Exercise requirements:
Answer these from the blog post below:
1. How sure is the writer that God face palms often in reference to them?
2. How long has the writer's family lived in South Korea?
3. What nickname is given for spouses who have followed their significant other abroad?

As a person of faith, I've never been much for learning a lesson simply by hearing a sermon, or reading my scriptures. Oh, no. I'm one of those folks who needs to be thrown into the fire; submerged in ugly, annoying real life; and then whacked upside the head with a 2x4 in order to learn a life lesson.
I'm 90% sure God face palms often in reference to me and my inability to take a hint. He loves me. But I doubt he considers me the most perceptive of His children.
I recently learned a lesson that I am completely convinced came from God himself, and it moved me so much that I had to share it with you all. Don't worry. It's not too "preachy" but it is frank. And sometimes my frankness is offensive to people. So if you're easily offended by blunt life experiences and excessive transparency.... you might want to click out of my blog, and go to YouTube to watch cat videos. Because I'm nothing if not blunt and transparent.
And so ye have been warned.
As most of you know, my family lives abroad. My husband's job took us to South Korea, which is where we've lived for 2 1/2 years now, with about 9 months remaining on his contract--not that I'm counting, except that I am.
In living abroad in an expat community (I've blogged about my expat experience before HERE) I've been thrust into a melting pot of fellow trailing spouses (the nickname for spouses who have followed their significant other abroad) from all sorts of races, nationalities, religions, social standings, tax brackets, occupations, lifestyles, orientations, and pretty much every other defining factor between people you can possibly dream up.

Record extracts:
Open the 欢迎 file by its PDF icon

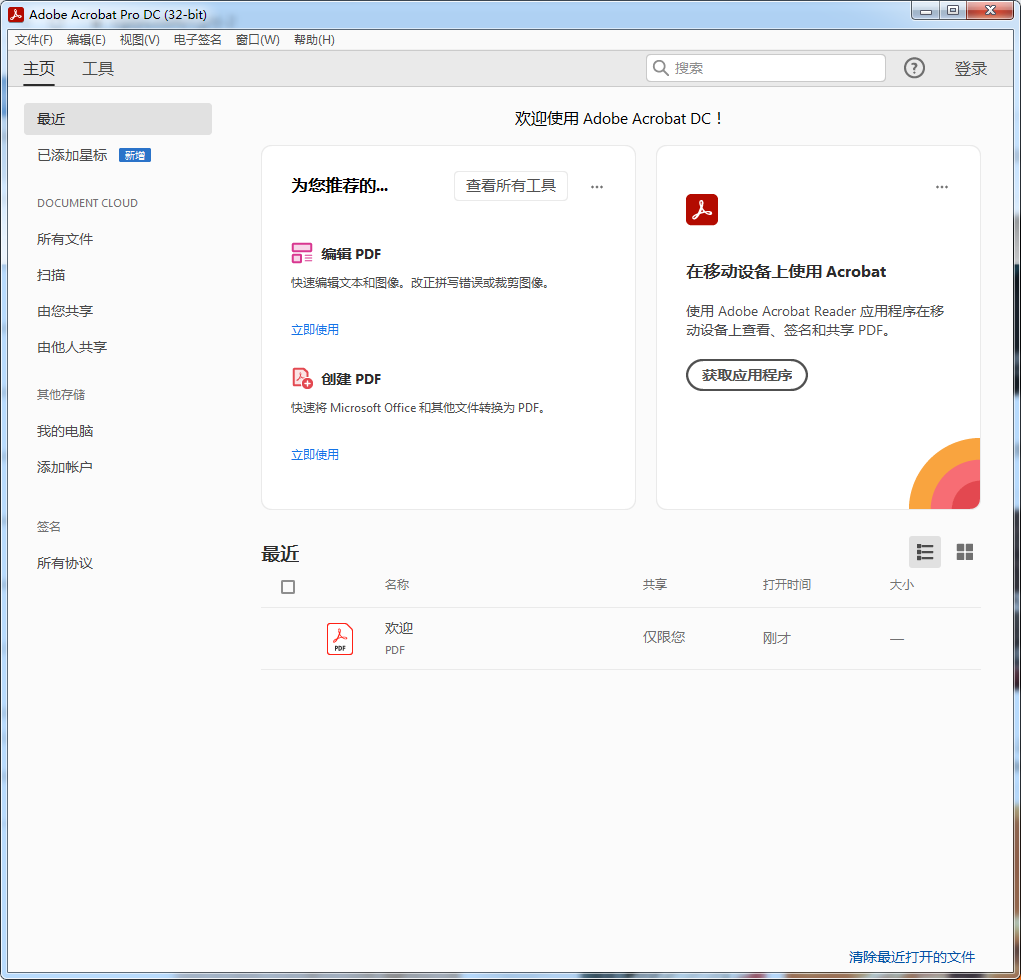point(339,639)
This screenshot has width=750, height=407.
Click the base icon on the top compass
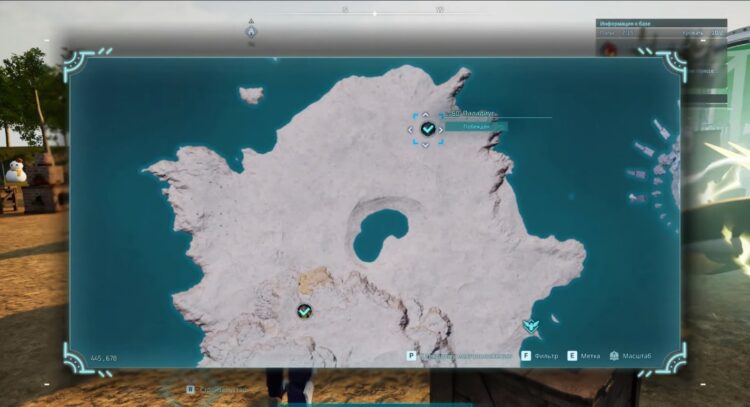251,31
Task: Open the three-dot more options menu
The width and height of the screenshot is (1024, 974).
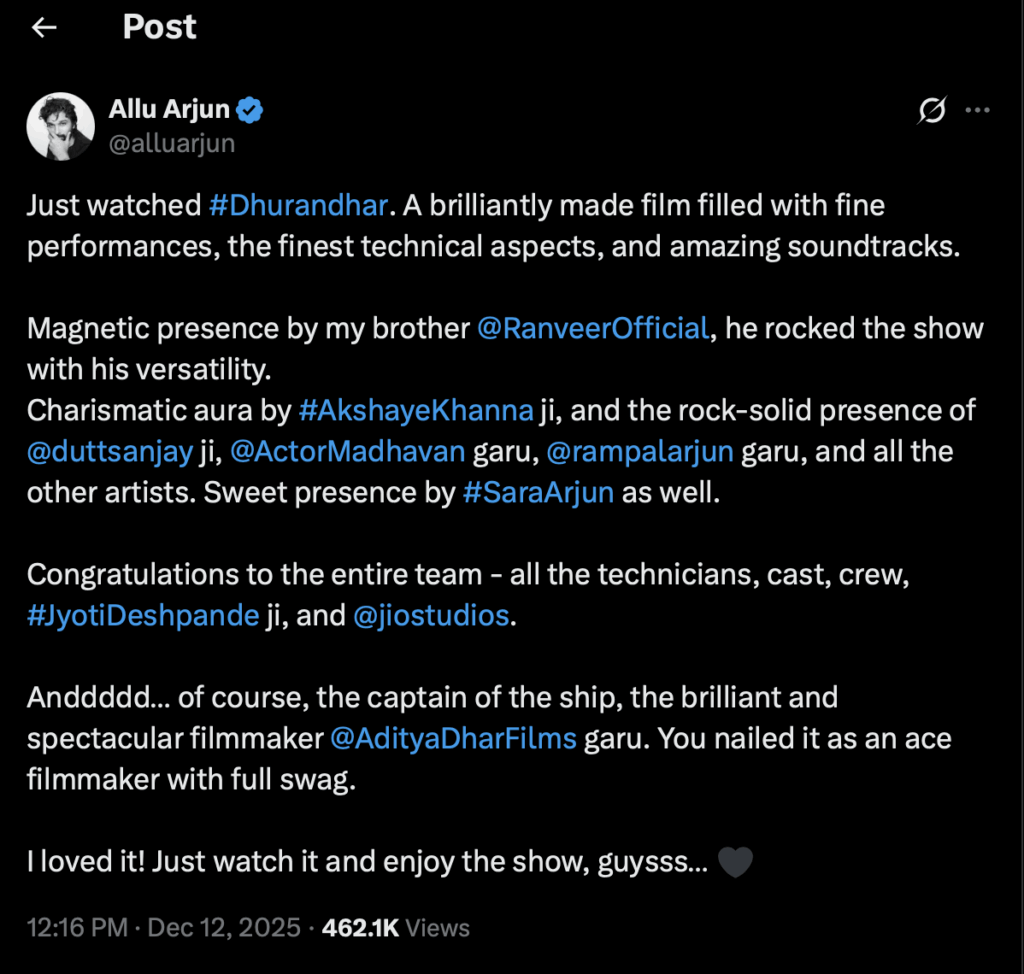Action: (977, 111)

Task answer:
1. 90% sure.
2. 2 1/2 years.
3. Trailing spouses.